YOUR TASK -
Lay out the stretch from the line containing "This screenshot has" through the end of the entries below as a JSON list of strings, one string per line and no blank lines. Omit the pictures.
● ● ●
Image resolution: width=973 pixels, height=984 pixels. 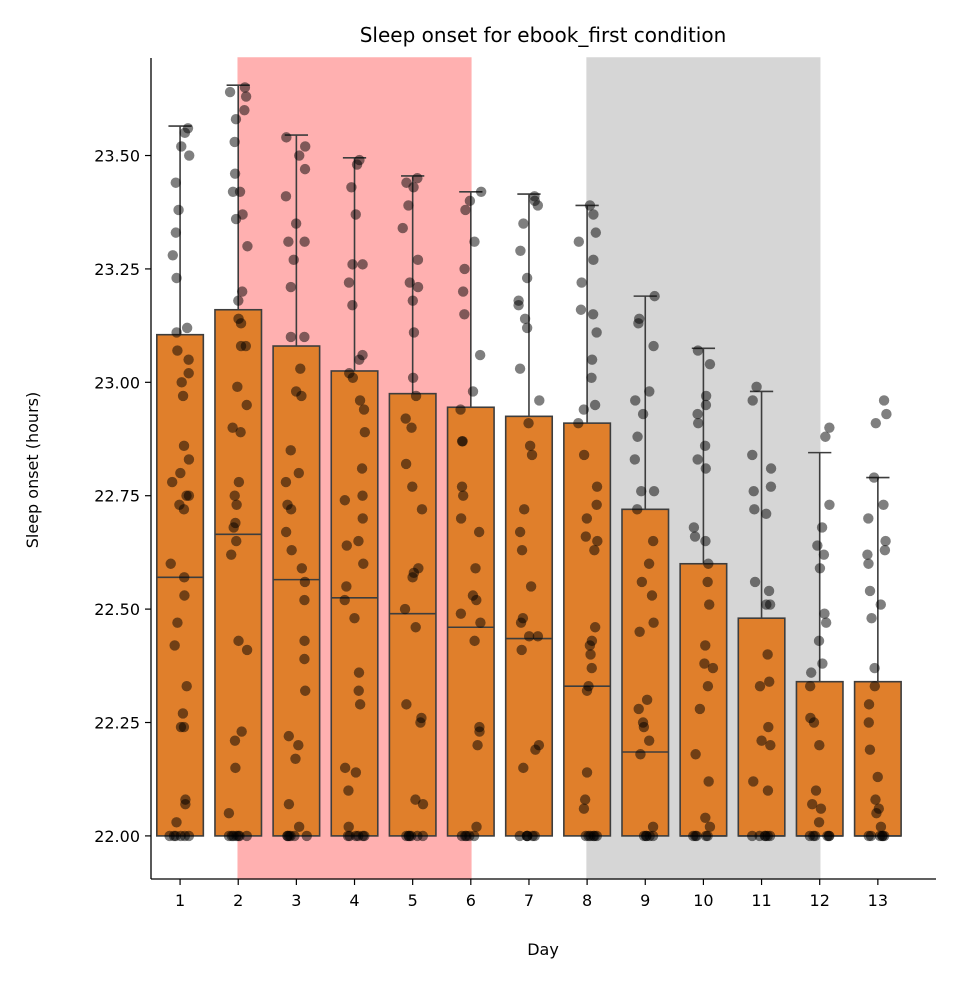 What do you see at coordinates (878, 900) in the screenshot?
I see `x-tick-label: 13` at bounding box center [878, 900].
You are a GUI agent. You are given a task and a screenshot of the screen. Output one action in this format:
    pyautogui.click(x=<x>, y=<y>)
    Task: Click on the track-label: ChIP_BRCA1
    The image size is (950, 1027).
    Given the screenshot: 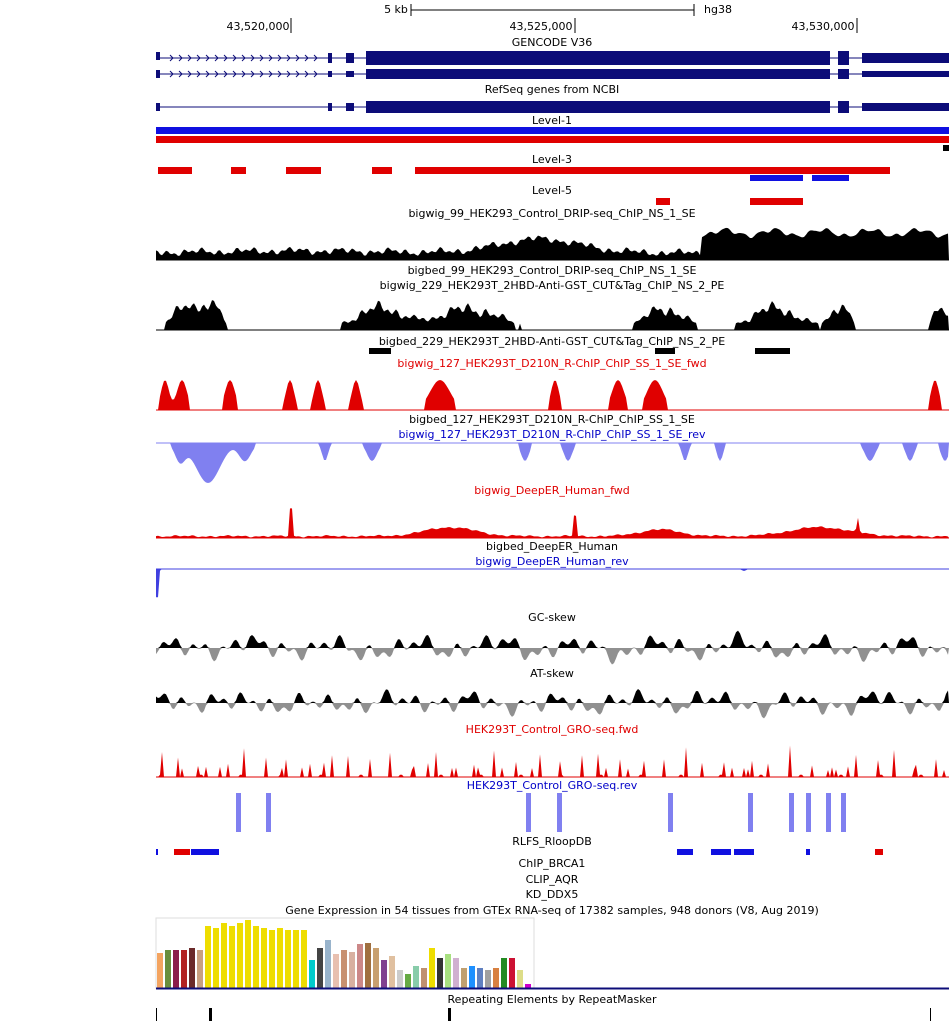 What is the action you would take?
    pyautogui.click(x=552, y=864)
    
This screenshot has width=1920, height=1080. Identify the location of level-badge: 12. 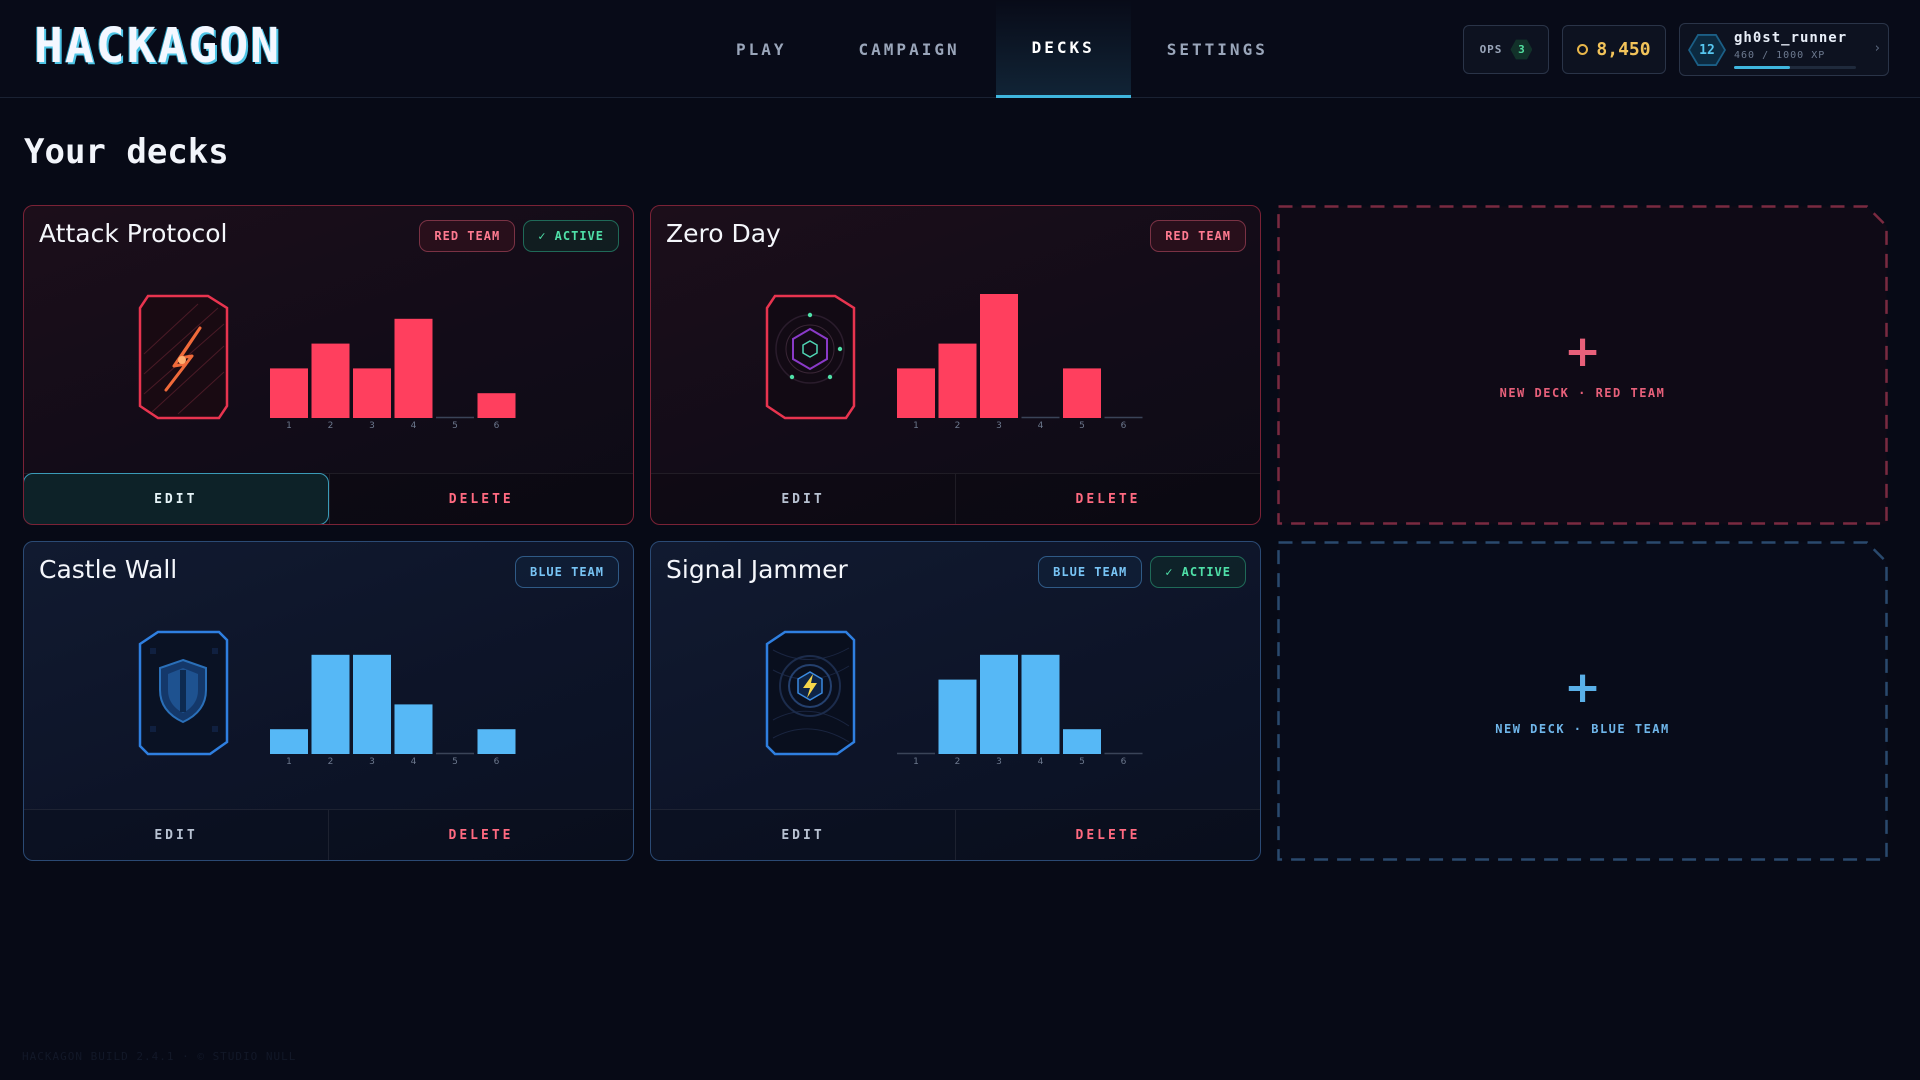
(1707, 50).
● ● ●
TASK SOLUTION -
[
  "This screenshot has width=1920, height=1080. Identify the location of level-badge: 12. ",
  "(1707, 50)."
]